YOUR TASK:
Copy all of the records exactly.

━━━━━ EXTRACTED ENTRIES ━━━━━

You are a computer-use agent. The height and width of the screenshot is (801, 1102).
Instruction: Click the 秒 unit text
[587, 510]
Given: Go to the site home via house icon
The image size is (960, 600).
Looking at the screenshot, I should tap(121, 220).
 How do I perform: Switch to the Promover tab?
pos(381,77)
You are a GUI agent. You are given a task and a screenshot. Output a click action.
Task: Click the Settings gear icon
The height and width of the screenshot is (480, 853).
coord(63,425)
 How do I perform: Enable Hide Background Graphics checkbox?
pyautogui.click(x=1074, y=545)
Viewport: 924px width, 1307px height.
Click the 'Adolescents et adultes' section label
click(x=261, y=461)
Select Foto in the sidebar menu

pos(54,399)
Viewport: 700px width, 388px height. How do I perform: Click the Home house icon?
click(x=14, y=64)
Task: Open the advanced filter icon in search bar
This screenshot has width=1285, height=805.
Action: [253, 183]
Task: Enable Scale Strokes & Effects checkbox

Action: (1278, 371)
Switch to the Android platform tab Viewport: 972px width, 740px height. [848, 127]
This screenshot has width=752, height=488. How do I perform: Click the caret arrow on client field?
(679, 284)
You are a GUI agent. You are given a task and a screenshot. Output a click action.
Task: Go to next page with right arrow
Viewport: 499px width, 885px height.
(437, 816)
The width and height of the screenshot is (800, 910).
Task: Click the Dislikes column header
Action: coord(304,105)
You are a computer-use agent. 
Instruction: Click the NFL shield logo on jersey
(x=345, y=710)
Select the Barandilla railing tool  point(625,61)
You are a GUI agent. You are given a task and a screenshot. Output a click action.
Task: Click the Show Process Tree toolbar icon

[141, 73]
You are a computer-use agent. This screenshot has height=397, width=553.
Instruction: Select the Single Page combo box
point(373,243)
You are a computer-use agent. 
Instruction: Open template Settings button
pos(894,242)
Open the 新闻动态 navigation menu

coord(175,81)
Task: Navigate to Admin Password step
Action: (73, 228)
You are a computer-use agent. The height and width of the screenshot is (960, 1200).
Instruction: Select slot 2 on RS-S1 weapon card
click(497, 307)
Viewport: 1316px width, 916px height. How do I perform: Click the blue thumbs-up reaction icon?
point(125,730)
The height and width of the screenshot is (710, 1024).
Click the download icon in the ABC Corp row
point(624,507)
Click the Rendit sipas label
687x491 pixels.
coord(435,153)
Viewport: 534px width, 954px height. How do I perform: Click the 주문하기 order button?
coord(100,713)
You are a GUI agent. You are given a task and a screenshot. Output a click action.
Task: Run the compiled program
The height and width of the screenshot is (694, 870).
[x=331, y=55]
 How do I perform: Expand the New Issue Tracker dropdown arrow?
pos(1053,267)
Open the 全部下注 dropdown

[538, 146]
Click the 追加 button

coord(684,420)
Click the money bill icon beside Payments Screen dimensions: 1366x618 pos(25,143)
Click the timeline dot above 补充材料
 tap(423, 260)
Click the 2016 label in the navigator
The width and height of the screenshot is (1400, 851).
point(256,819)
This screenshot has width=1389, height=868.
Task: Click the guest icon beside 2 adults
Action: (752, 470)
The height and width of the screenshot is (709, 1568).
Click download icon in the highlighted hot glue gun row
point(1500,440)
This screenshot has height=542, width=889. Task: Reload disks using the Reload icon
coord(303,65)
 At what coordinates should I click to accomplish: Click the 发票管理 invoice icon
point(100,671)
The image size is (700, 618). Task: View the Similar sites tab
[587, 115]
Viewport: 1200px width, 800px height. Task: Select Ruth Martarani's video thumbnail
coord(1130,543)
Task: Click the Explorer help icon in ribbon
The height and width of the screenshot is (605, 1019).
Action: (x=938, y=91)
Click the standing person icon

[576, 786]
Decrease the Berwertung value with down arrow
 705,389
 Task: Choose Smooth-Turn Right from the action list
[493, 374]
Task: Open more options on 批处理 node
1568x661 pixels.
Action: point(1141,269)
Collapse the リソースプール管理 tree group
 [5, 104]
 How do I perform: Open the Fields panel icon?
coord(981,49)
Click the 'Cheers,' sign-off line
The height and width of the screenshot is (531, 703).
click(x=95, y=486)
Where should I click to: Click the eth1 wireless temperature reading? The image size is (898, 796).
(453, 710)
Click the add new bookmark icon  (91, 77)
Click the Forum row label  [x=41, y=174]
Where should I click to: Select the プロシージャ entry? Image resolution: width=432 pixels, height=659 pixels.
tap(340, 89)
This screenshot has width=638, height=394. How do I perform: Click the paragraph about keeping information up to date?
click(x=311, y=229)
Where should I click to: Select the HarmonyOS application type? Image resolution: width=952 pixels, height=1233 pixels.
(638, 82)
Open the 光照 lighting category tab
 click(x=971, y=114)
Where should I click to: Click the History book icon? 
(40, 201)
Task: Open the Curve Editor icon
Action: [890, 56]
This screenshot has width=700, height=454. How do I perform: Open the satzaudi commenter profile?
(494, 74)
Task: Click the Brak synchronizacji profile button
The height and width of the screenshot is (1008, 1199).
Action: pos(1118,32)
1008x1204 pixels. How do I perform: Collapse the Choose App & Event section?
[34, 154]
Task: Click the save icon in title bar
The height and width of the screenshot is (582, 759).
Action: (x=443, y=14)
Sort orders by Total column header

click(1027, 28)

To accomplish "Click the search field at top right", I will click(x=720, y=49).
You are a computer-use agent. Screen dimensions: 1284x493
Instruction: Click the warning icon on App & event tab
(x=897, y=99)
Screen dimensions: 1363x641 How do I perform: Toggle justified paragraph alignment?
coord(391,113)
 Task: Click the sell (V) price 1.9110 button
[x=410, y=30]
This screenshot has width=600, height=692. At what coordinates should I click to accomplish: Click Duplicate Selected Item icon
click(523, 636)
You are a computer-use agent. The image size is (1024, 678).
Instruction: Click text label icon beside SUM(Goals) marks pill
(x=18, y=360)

━━━━━

OUTPUT FOR THIS TASK:
You are a computer-use agent. The height and width of the screenshot is (801, 1102).
Instruction: Click the 秒 unit text
[587, 510]
Given: Go to the site home via house icon
The image size is (960, 600).
Looking at the screenshot, I should tap(121, 220).
 How do I perform: Switch to the Promover tab?
pos(381,77)
You are a GUI agent. You are given a task and a screenshot. Output a click action.
Task: Click the Settings gear icon
The height and width of the screenshot is (480, 853).
coord(63,425)
 How do I perform: Enable Hide Background Graphics checkbox?
pyautogui.click(x=1074, y=545)
Viewport: 924px width, 1307px height.
Click the 'Adolescents et adultes' section label
click(x=261, y=461)
Select Foto in the sidebar menu

pos(54,399)
Viewport: 700px width, 388px height. How do I perform: Click the Home house icon?
click(x=14, y=64)
Task: Open the advanced filter icon in search bar
This screenshot has width=1285, height=805.
Action: [253, 183]
Task: Enable Scale Strokes & Effects checkbox

Action: (1278, 371)
Switch to the Android platform tab Viewport: 972px width, 740px height. [848, 127]
This screenshot has width=752, height=488. How do I perform: Click the caret arrow on client field?
(679, 284)
You are a GUI agent. You are given a task and a screenshot. Output a click action.
Task: Go to next page with right arrow
Viewport: 499px width, 885px height.
(437, 816)
The width and height of the screenshot is (800, 910).
Task: Click the Dislikes column header
Action: coord(304,105)
You are a computer-use agent. 
Instruction: Click the NFL shield logo on jersey
(x=345, y=710)
Select the Barandilla railing tool  point(625,61)
You are a GUI agent. You are given a task and a screenshot. Output a click action.
Task: Click the Show Process Tree toolbar icon

[141, 73]
You are a computer-use agent. This screenshot has height=397, width=553.
Instruction: Select the Single Page combo box
point(373,243)
You are a computer-use agent. 
Instruction: Open template Settings button
pos(894,242)
Open the 新闻动态 navigation menu

coord(175,81)
Task: Navigate to Admin Password step
Action: (73, 228)
You are a computer-use agent. The height and width of the screenshot is (960, 1200).
Instruction: Select slot 2 on RS-S1 weapon card
click(497, 307)
Viewport: 1316px width, 916px height. How do I perform: Click the blue thumbs-up reaction icon?
point(125,730)
The height and width of the screenshot is (710, 1024).
Click the download icon in the ABC Corp row
point(624,507)
Click the Rendit sipas label
687x491 pixels.
coord(435,153)
Viewport: 534px width, 954px height. How do I perform: Click the 주문하기 order button?
coord(100,713)
You are a GUI agent. You are given a task and a screenshot. Output a click action.
Task: Run the compiled program
The height and width of the screenshot is (694, 870).
[x=331, y=55]
 How do I perform: Expand the New Issue Tracker dropdown arrow?
pos(1053,267)
Open the 全部下注 dropdown

[538, 146]
Click the 追加 button

coord(684,420)
Click the money bill icon beside Payments Screen dimensions: 1366x618 pos(25,143)
Click the timeline dot above 补充材料
 tap(423, 260)
Click the 2016 label in the navigator
The width and height of the screenshot is (1400, 851).
point(256,819)
This screenshot has width=1389, height=868.
Task: Click the guest icon beside 2 adults
Action: (752, 470)
The height and width of the screenshot is (709, 1568).
Click download icon in the highlighted hot glue gun row
point(1500,440)
This screenshot has height=542, width=889. Task: Reload disks using the Reload icon
coord(303,65)
 At what coordinates should I click to accomplish: Click the 发票管理 invoice icon
point(100,671)
The image size is (700, 618). Task: View the Similar sites tab
[587, 115]
Viewport: 1200px width, 800px height. Task: Select Ruth Martarani's video thumbnail
coord(1130,543)
Task: Click the Explorer help icon in ribbon
The height and width of the screenshot is (605, 1019).
Action: (x=938, y=91)
Click the standing person icon

[576, 786]
Decrease the Berwertung value with down arrow
 705,389
 Task: Choose Smooth-Turn Right from the action list
[493, 374]
Task: Open more options on 批处理 node
1568x661 pixels.
Action: point(1141,269)
Collapse the リソースプール管理 tree group
 [5, 104]
 How do I perform: Open the Fields panel icon?
coord(981,49)
Click the 'Cheers,' sign-off line
The height and width of the screenshot is (531, 703).
click(x=95, y=486)
Where should I click to: Click the eth1 wireless temperature reading? The image size is (898, 796).
(453, 710)
Click the add new bookmark icon  (91, 77)
Click the Forum row label  [x=41, y=174]
Where should I click to: Select the プロシージャ entry? Image resolution: width=432 pixels, height=659 pixels.
tap(340, 89)
This screenshot has width=638, height=394. How do I perform: Click the paragraph about keeping information up to date?
click(x=311, y=229)
Where should I click to: Select the HarmonyOS application type? Image resolution: width=952 pixels, height=1233 pixels.
(638, 82)
Open the 光照 lighting category tab
 click(x=971, y=114)
Where should I click to: Click the History book icon? 
(40, 201)
Task: Open the Curve Editor icon
Action: [890, 56]
This screenshot has width=700, height=454. How do I perform: Open the satzaudi commenter profile?
(494, 74)
Task: Click the Brak synchronizacji profile button
The height and width of the screenshot is (1008, 1199).
Action: pos(1118,32)
1008x1204 pixels. How do I perform: Collapse the Choose App & Event section?
[34, 154]
Task: Click the save icon in title bar
The height and width of the screenshot is (582, 759).
Action: (x=443, y=14)
Sort orders by Total column header

click(1027, 28)

To accomplish "Click the search field at top right", I will click(x=720, y=49).
You are a computer-use agent. Screen dimensions: 1284x493
Instruction: Click the warning icon on App & event tab
(x=897, y=99)
Screen dimensions: 1363x641 How do I perform: Toggle justified paragraph alignment?
coord(391,113)
 Task: Click the sell (V) price 1.9110 button
[x=410, y=30]
This screenshot has width=600, height=692. At what coordinates should I click to accomplish: Click Duplicate Selected Item icon
click(523, 636)
You are a computer-use agent. The image size is (1024, 678).
Instruction: Click text label icon beside SUM(Goals) marks pill
(x=18, y=360)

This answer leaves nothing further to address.